Assignment:
Convert the lines of the items below into a JSON list of strings, with one string per line and blank lines left out. Leave the pictures out of your answer.

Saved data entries

---+---

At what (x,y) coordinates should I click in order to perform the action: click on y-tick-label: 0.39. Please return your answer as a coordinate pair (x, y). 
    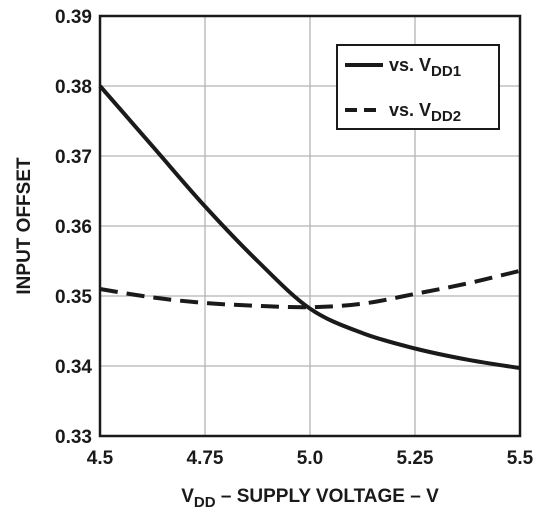
    Looking at the image, I should click on (74, 18).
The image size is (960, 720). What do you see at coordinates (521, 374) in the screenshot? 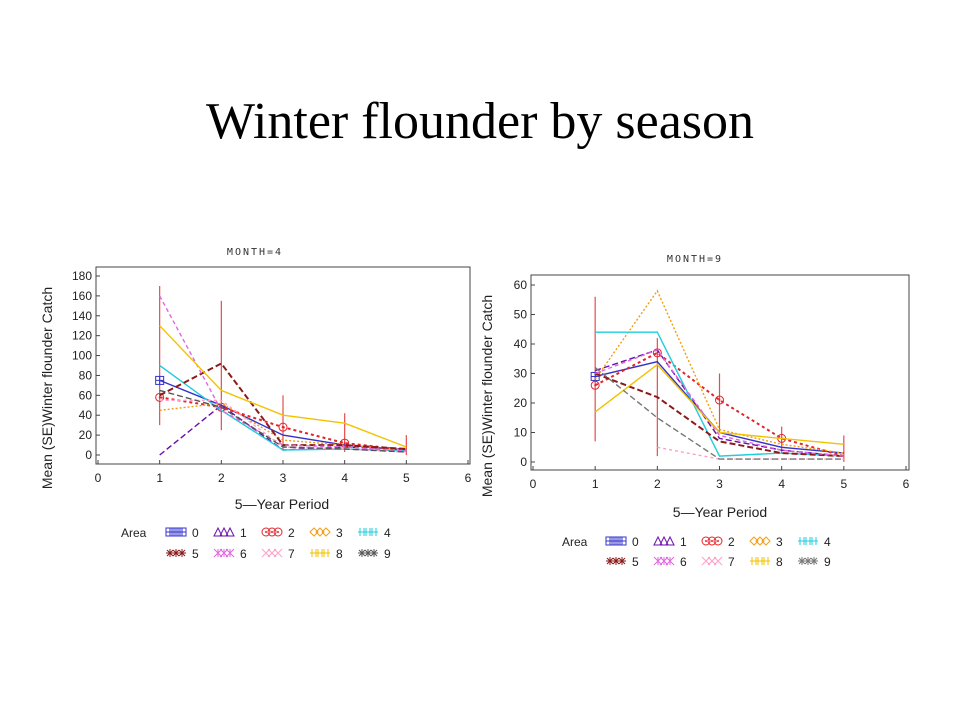
I see `y-tick-label: 30` at bounding box center [521, 374].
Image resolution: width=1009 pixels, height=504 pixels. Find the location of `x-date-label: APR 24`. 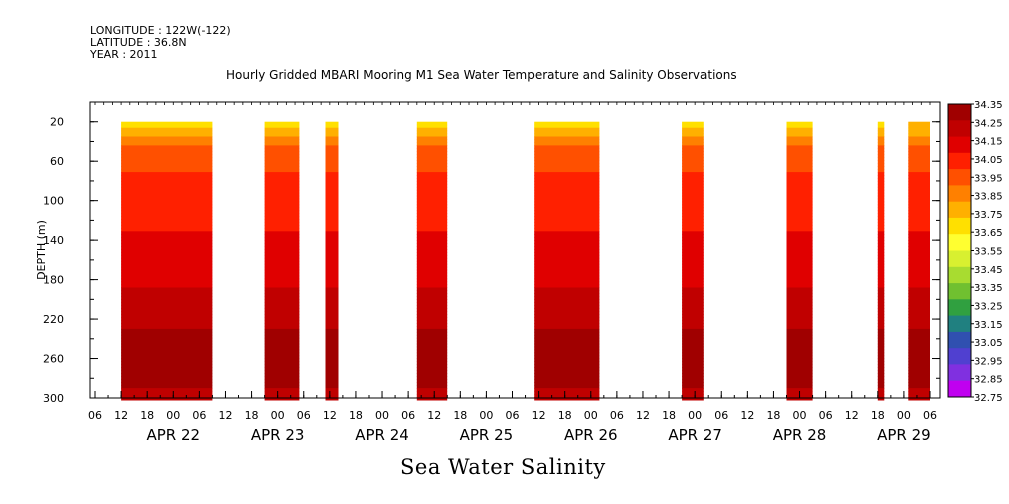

---+---

Response to the task:
[
  "At what (x,y) coordinates should I click in order to perform the action: click on y-tick-label: 0.39. Please return your answer as a coordinate pair (x, y). ",
  "    Looking at the image, I should click on (74, 18).",
  "The image size is (960, 720). What do you see at coordinates (521, 374) in the screenshot? ",
  "I see `y-tick-label: 30` at bounding box center [521, 374].",
  "Image resolution: width=1009 pixels, height=504 pixels. Find the location of `x-date-label: APR 24`. "
]